Pencapaian hidup sempurnah inilah yang menjadi cita-cita manusia Batak. Namun kenyataannya kesempurnahan jasmani dan rohani yang penuh hikmat dan kebijaksanaan ini sungguh sulit dicapai dalam kehidupan manusia. Pada kehidupan masyarakat Bangsa Batak dahulu, kesempurnahan kehidupan seperti ini, diterjemahkan dalam keberadaan hidup yang sudah memiliki banyak keturunan, memiliki harta, sangat dihargai dan menjadi panutan orang sekitarnya, dan biasanya menjadi raja na nimiahan (raja yang dipuja puji orang sekitarnya).

Ada kalanya ketika seseorang mengalami sakit fisik, mengalami musibah, dianggap roh (Tondi) nya keluar dari tubuhnya sehingga apabila rohnya ini tidak dikembalikan ke dalam tubuhnya boleh jadi berakibat kepada kematian yang belum ajal.

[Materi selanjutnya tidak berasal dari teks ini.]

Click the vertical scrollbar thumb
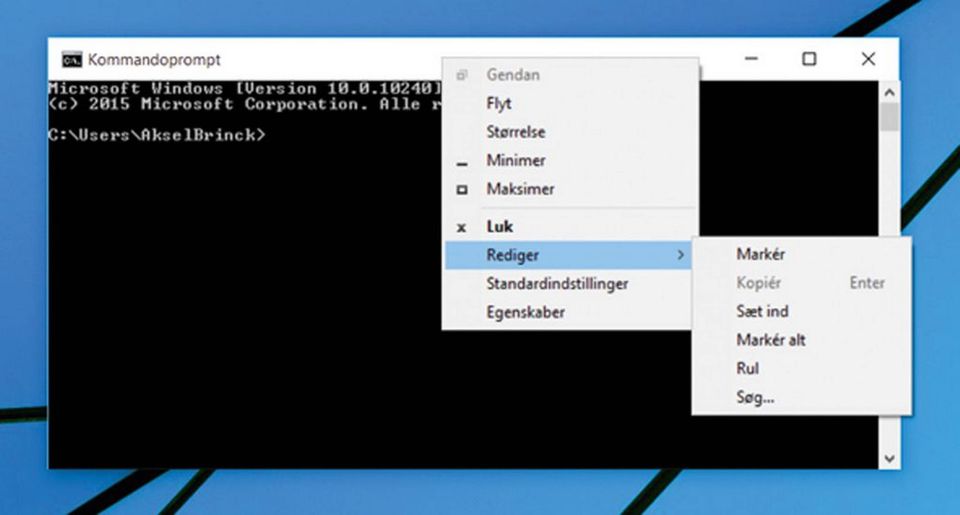The height and width of the screenshot is (515, 960). pyautogui.click(x=888, y=117)
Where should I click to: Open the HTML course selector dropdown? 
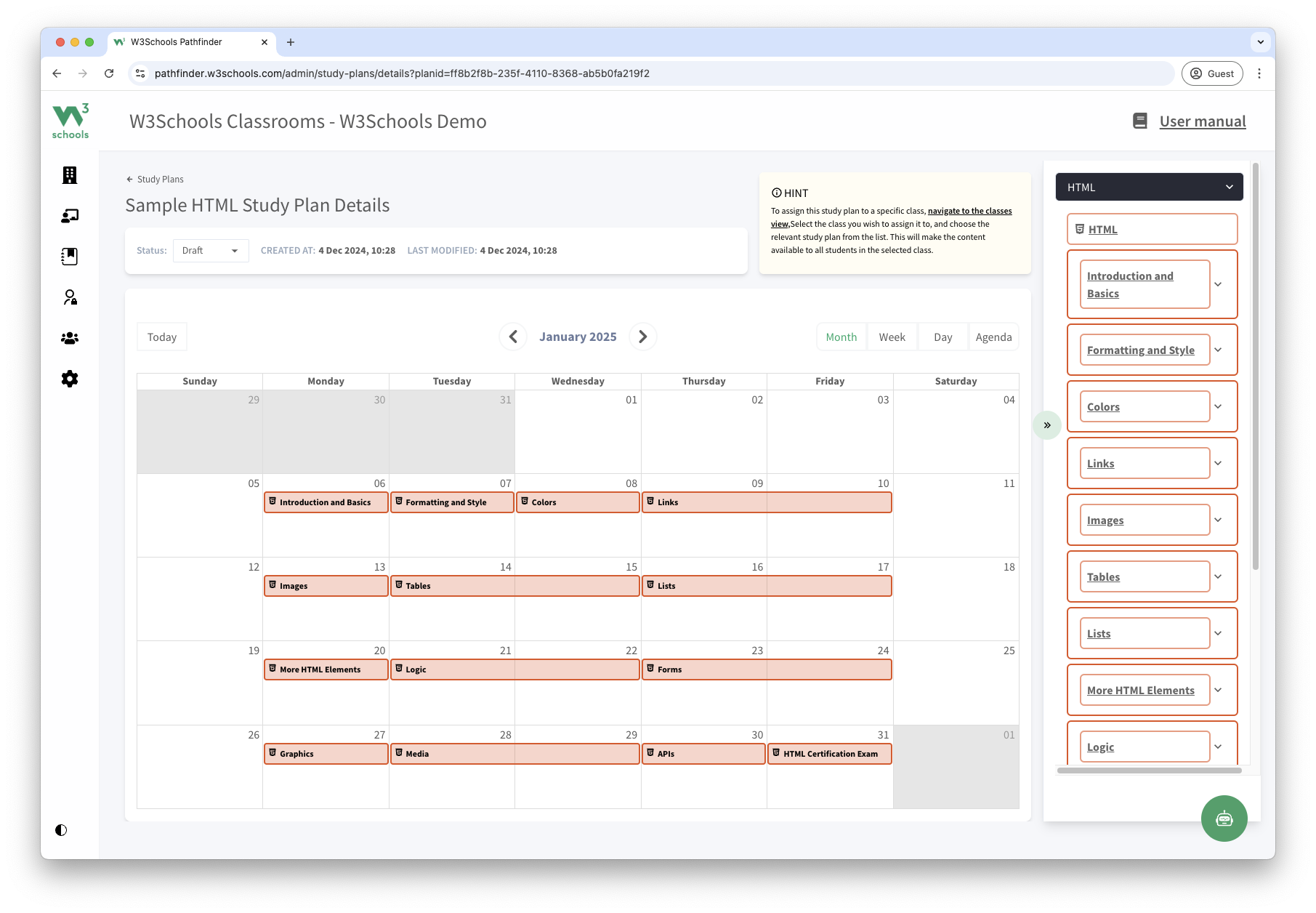(1149, 188)
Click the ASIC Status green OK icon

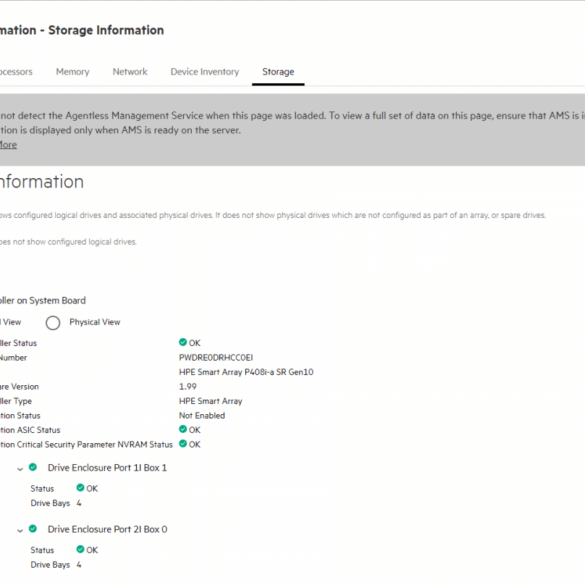[183, 429]
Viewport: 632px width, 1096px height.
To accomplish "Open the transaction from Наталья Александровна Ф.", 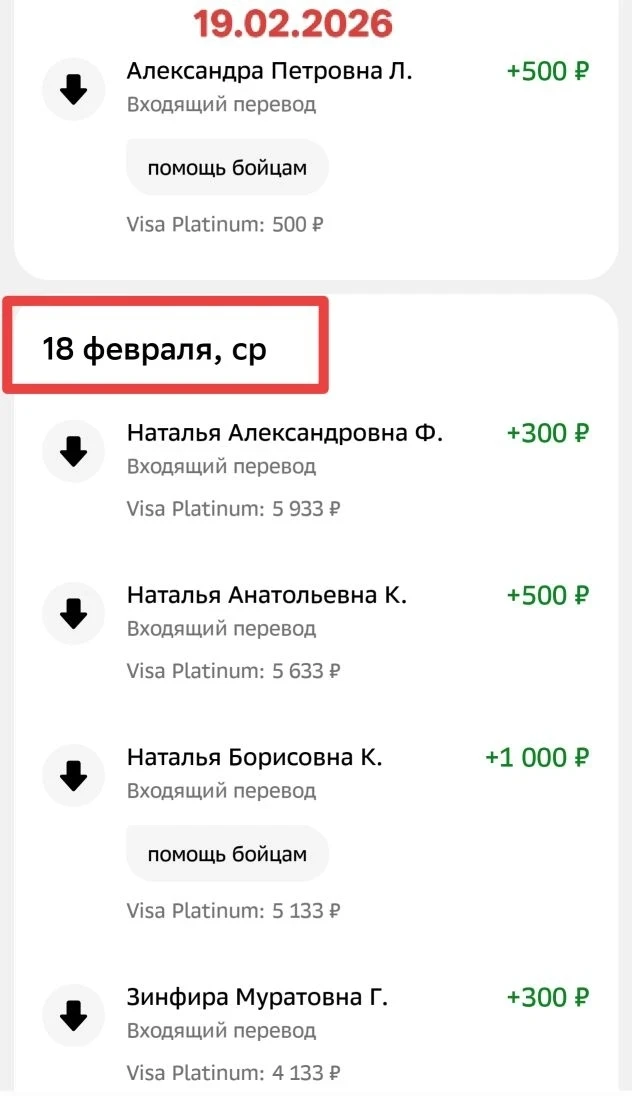I will click(284, 434).
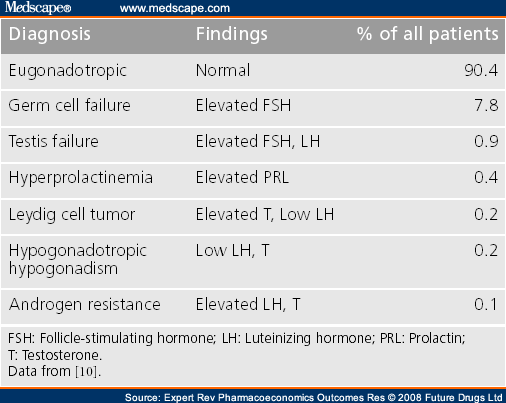
Task: Click Hypogonadotropic hypogonadism diagnosis
Action: click(x=77, y=259)
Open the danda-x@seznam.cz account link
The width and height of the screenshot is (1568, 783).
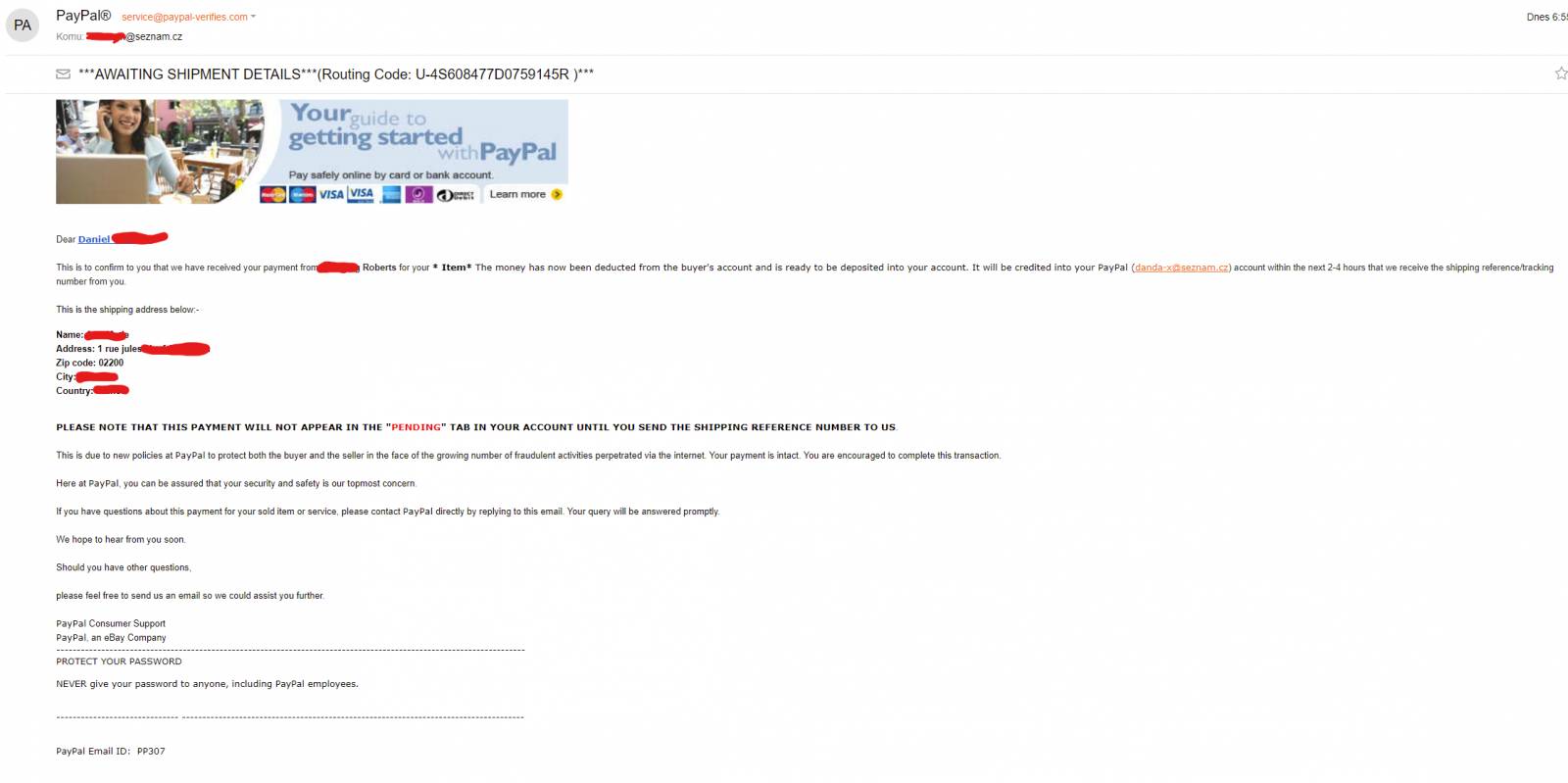coord(1181,268)
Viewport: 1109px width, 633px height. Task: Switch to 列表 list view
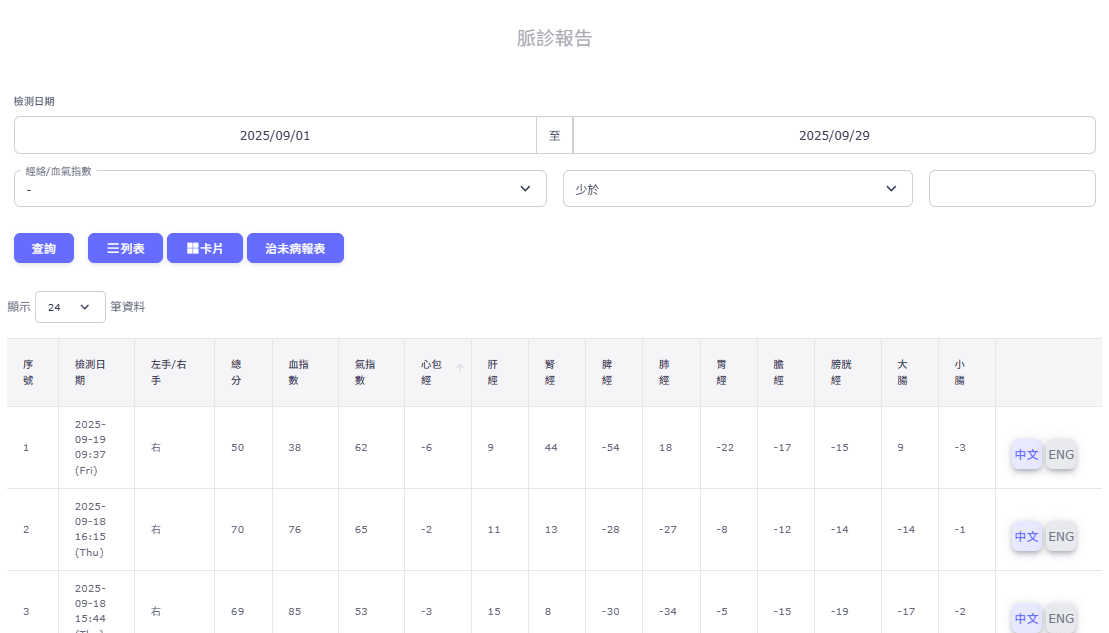point(125,248)
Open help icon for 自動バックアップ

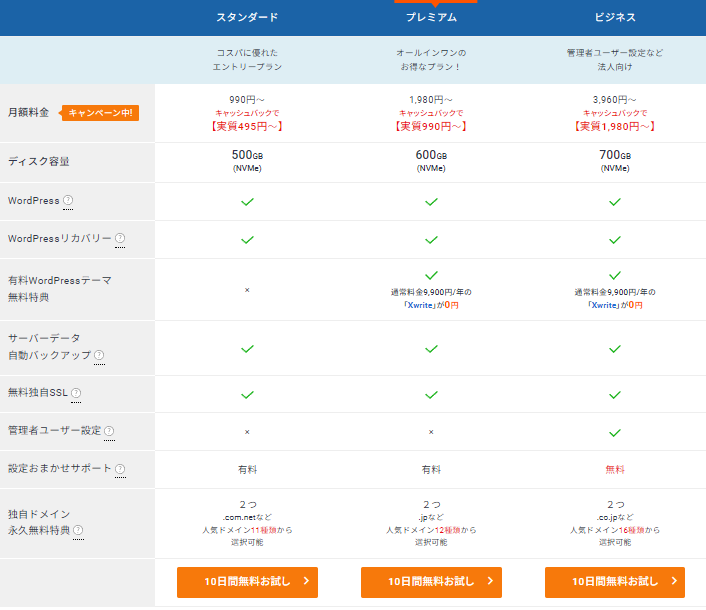pyautogui.click(x=99, y=355)
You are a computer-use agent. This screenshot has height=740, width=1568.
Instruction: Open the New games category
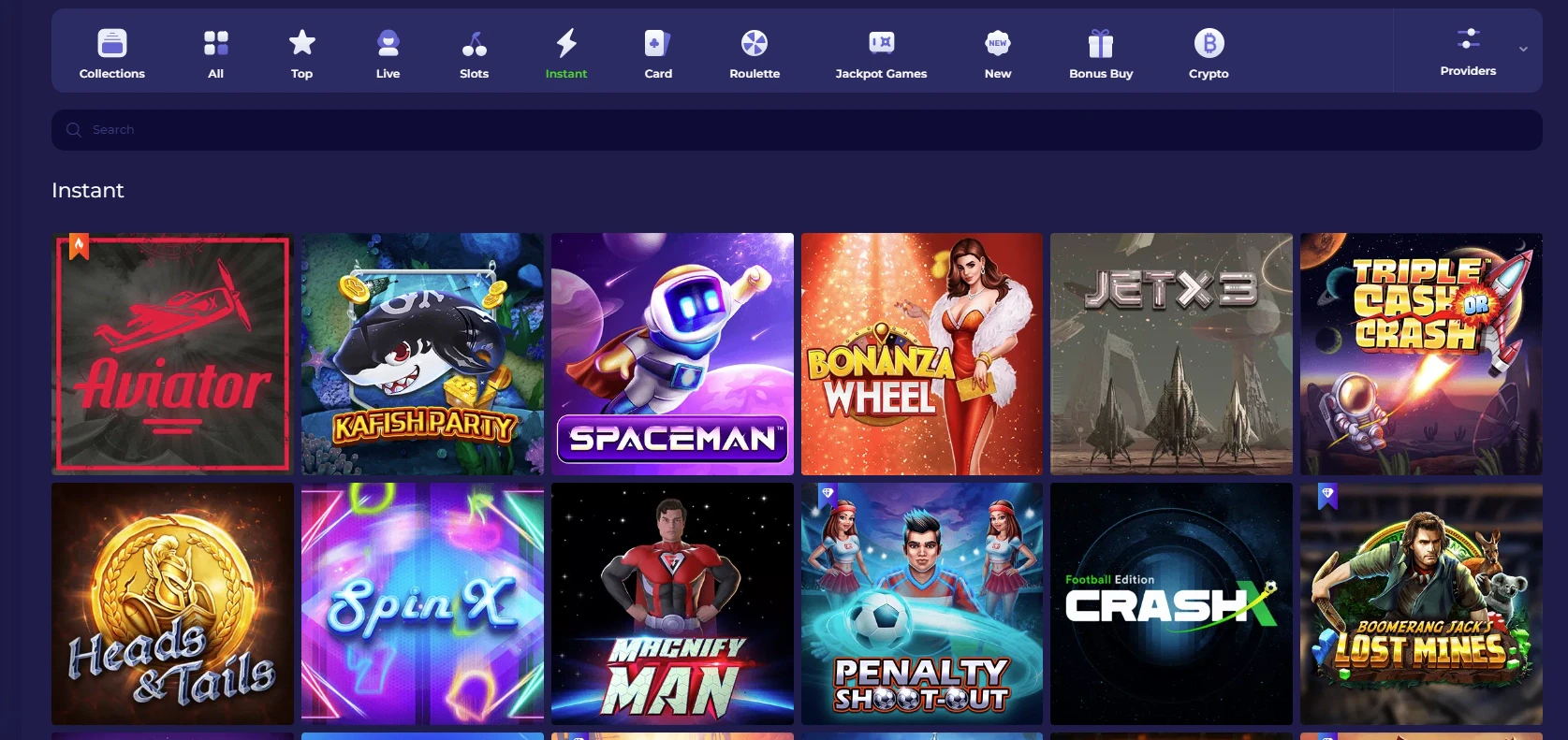(998, 52)
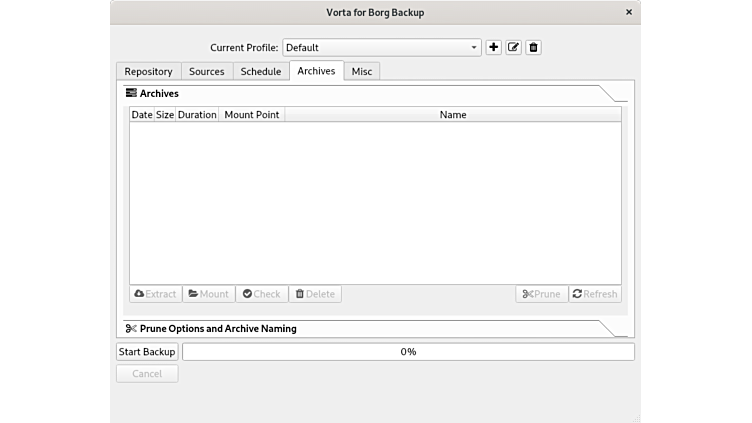Screen dimensions: 752x423
Task: Click the backup progress bar showing 0%
Action: (408, 352)
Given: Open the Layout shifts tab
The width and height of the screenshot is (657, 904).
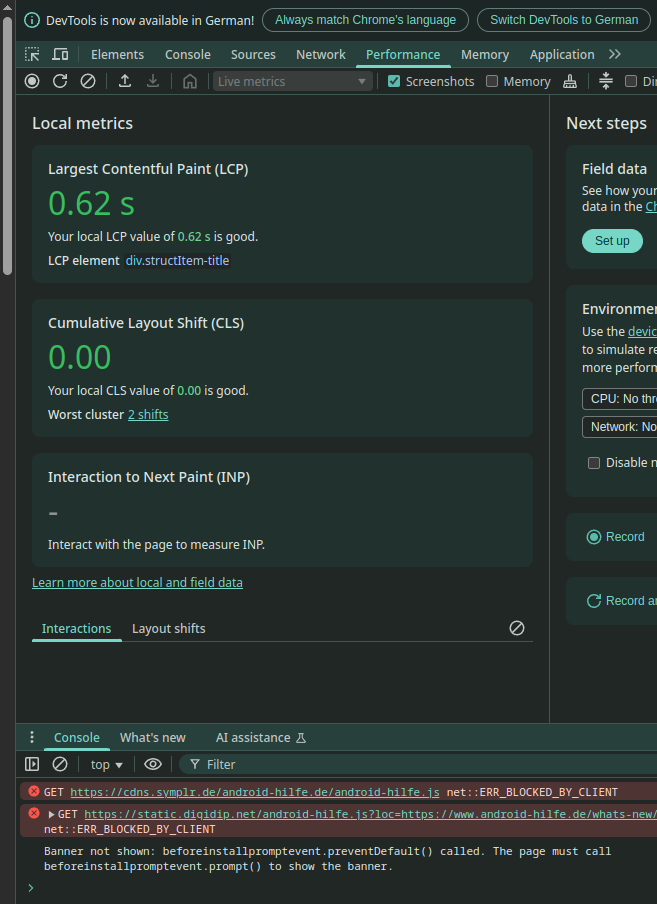Looking at the screenshot, I should click(168, 628).
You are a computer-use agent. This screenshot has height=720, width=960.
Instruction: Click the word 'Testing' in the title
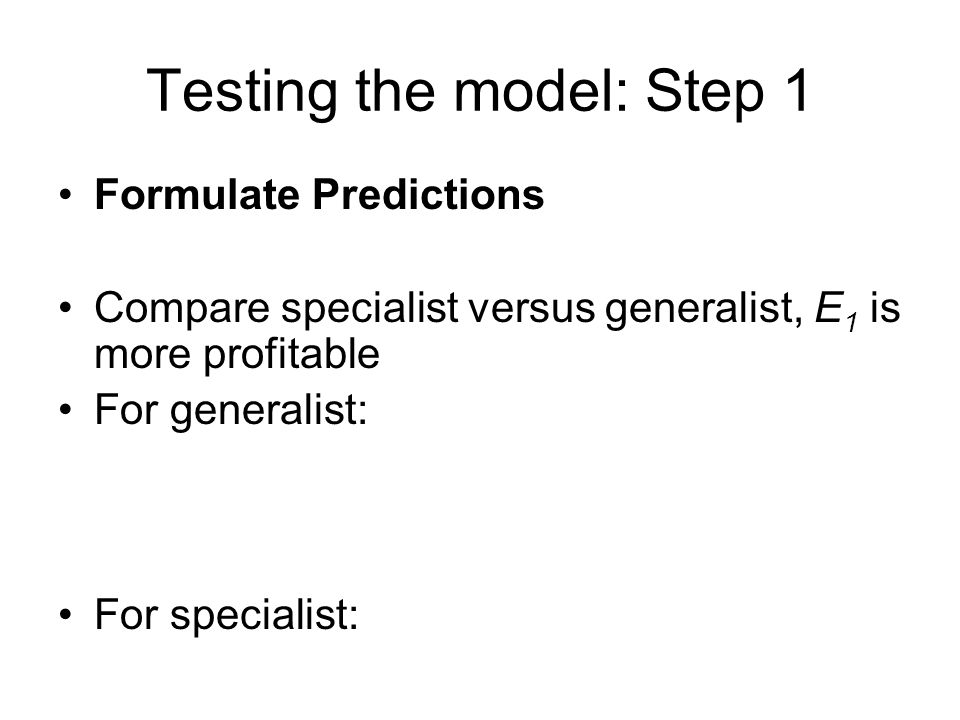[242, 92]
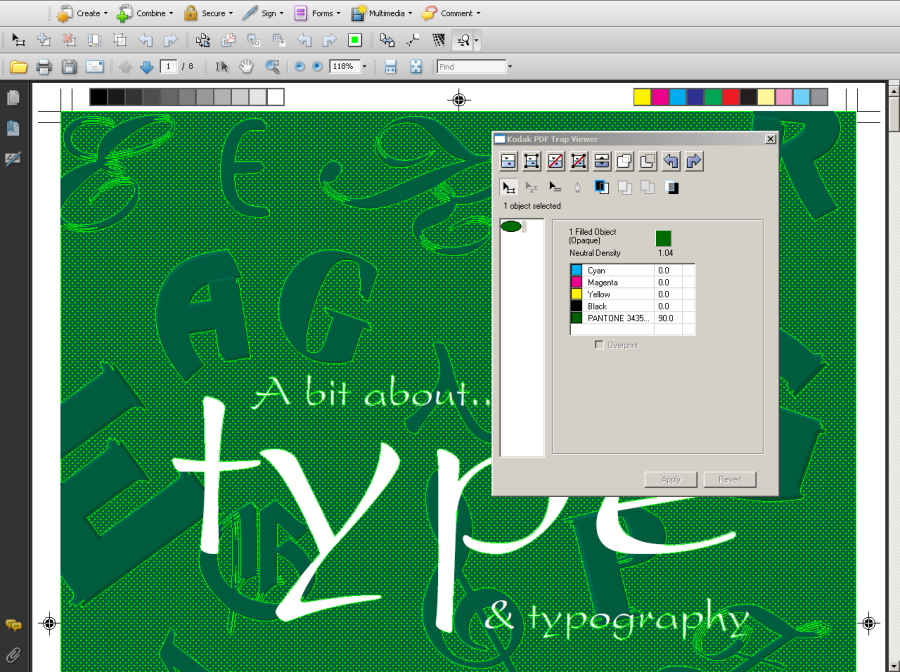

Kematian yang seperti ini dianggap tidak wajar dan rohnya tidak akan menempati tempat yang layak di Langit dimana dipercaya sebagai tingkatan (tujuh tingkatan) arwah bersemayam setelah kematian.

Untuk mengatasi hal yang demikian maka akan diadakan ritual pengembalian roh dengan membuat acara makan fisik dan makanan sesembahan (sipir ni tondi) sebagai simbolisasi pemberian kepada penguasa Langit dan Bumi. Pelaksanaannya dapat dilakukan oleh keluarga terdekat dan untuk hal yang lebih serius biasanya mengikutsertakan Datu atau Sibaso (orang pintar yang berkemampuan untuk berhugungan dengan roh) sebagai media pengarah roh untuk kembali kepada tubuh pemiliknya.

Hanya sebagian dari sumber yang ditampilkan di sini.